### Do this
Copy the records below word for word, leaving out the pictures.

····················

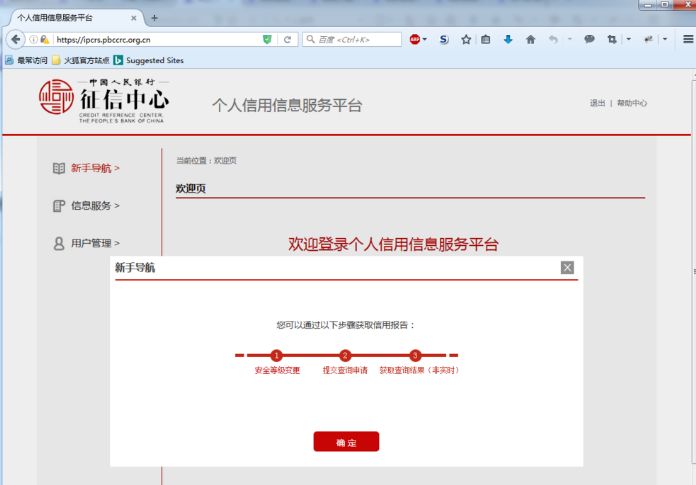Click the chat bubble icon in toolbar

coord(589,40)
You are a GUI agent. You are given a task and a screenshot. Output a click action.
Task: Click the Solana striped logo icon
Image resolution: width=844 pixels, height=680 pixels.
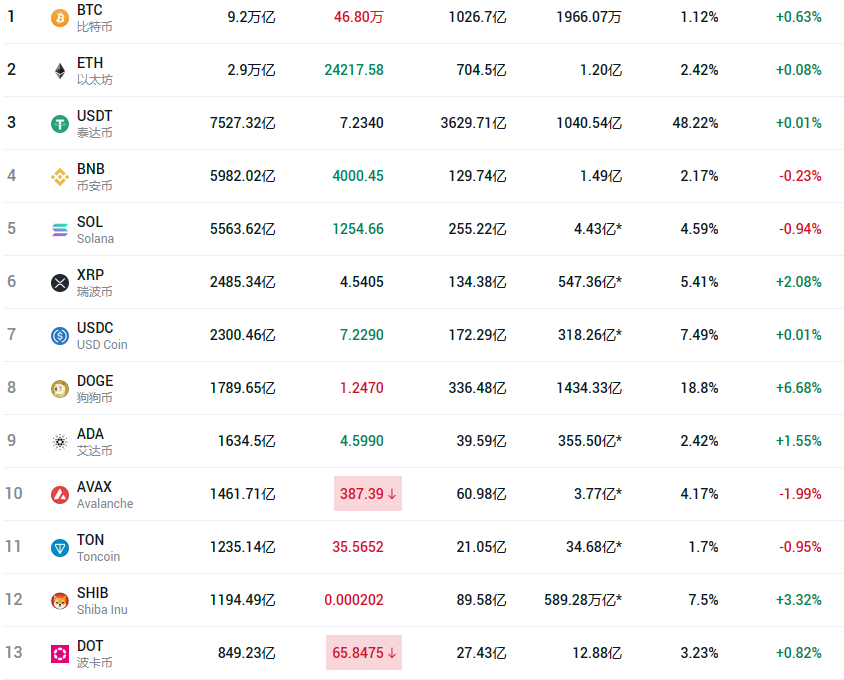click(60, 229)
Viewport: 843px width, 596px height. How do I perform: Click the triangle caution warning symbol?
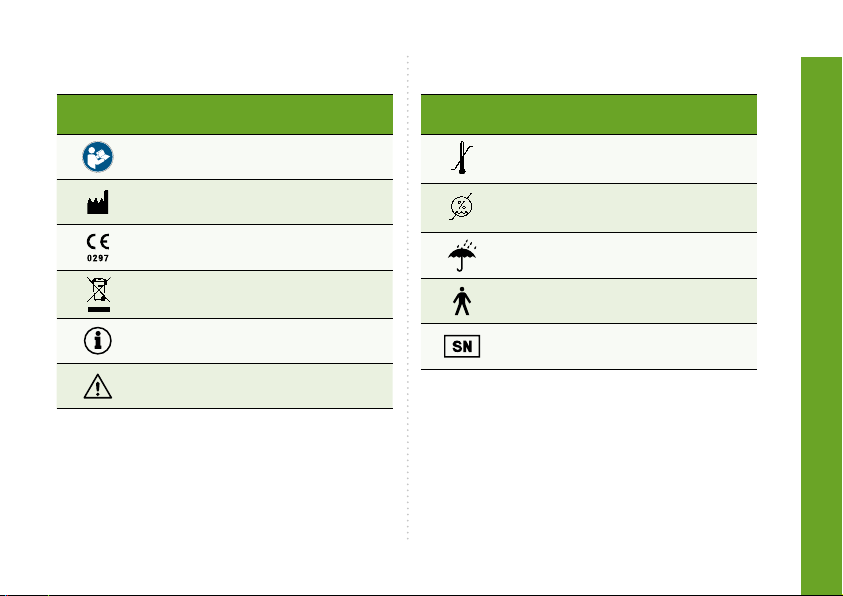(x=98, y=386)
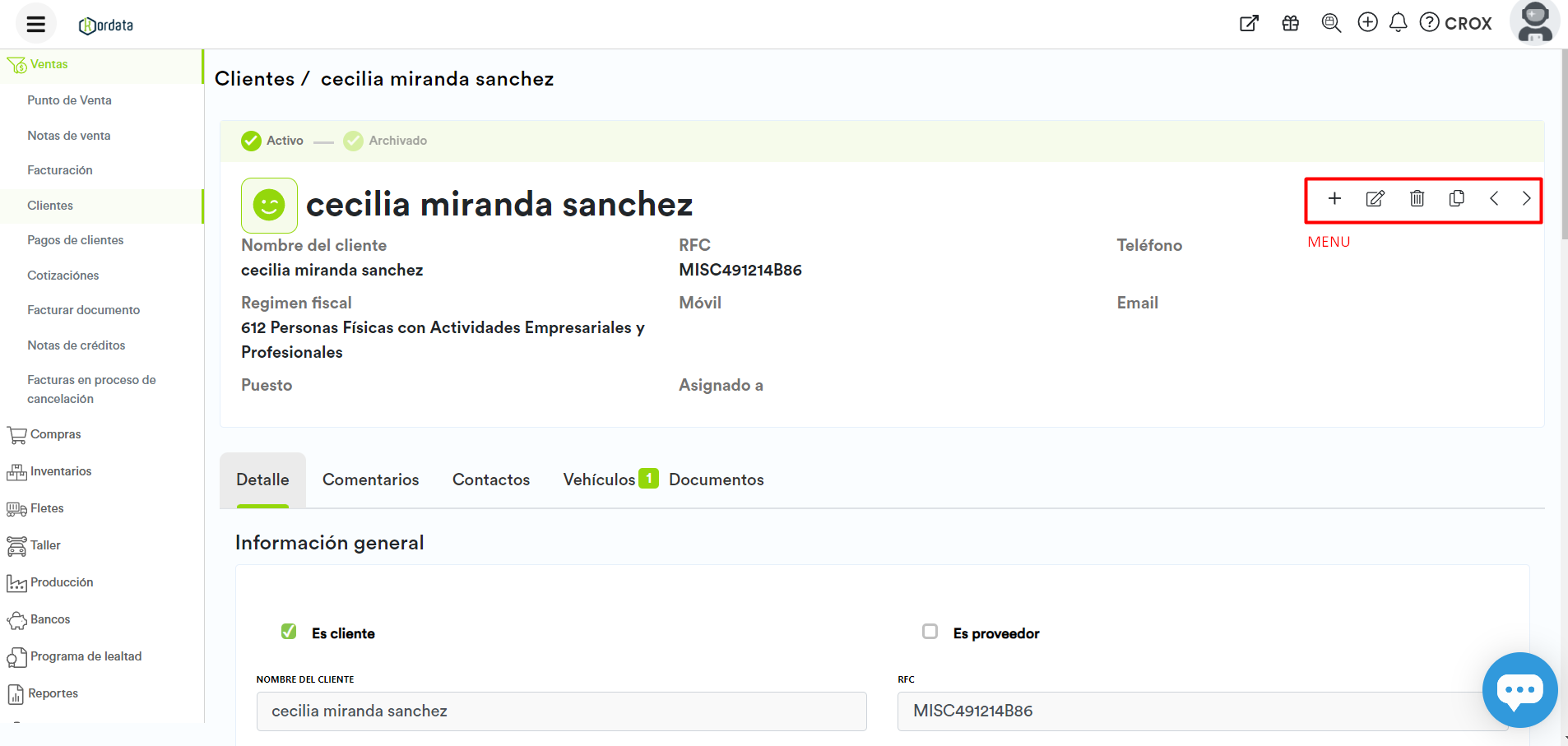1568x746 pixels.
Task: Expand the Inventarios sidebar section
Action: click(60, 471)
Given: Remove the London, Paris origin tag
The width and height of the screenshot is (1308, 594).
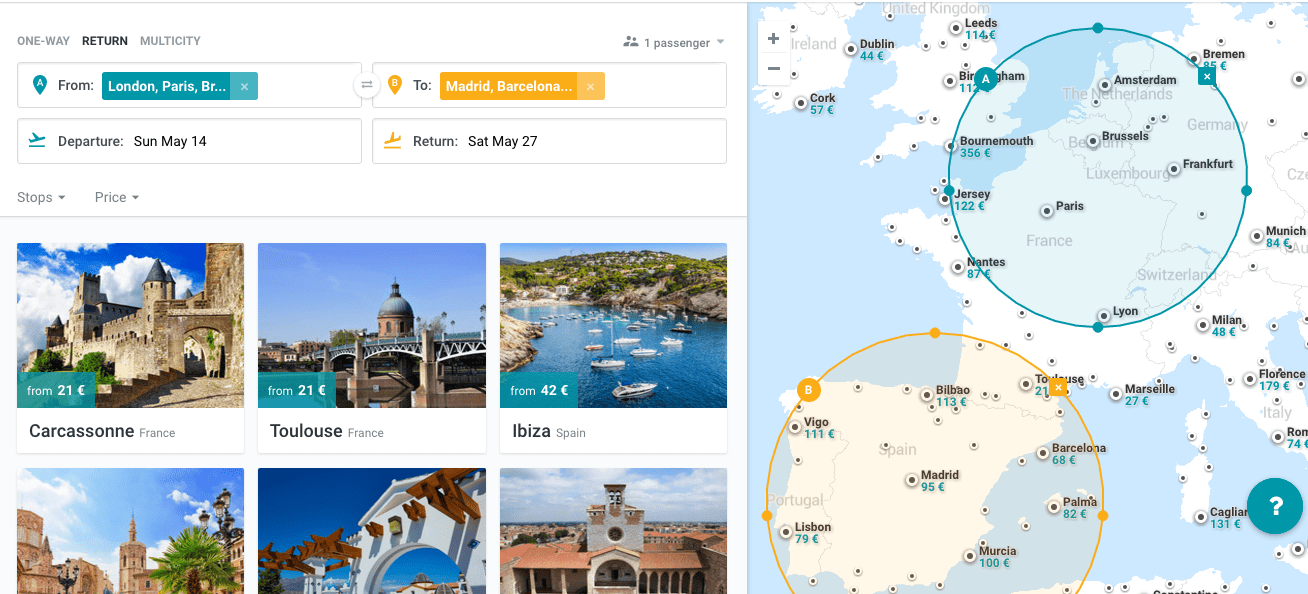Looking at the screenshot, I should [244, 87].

····················

### Problem solution
Click the chat bubble icon in toolbar

coord(589,40)
You are a GUI agent. You are given a task and a screenshot. Output a click action.
Task: Click the Solana striped logo icon
Image resolution: width=844 pixels, height=680 pixels.
click(60, 229)
Viewport: 843px width, 596px height. How do I perform: Click the triangle caution warning symbol?
(x=98, y=386)
1568x746 pixels.
Task: Expand the Inventarios sidebar section
Action: click(60, 471)
Given: Remove the London, Paris origin tag
The width and height of the screenshot is (1308, 594).
Looking at the screenshot, I should [244, 87].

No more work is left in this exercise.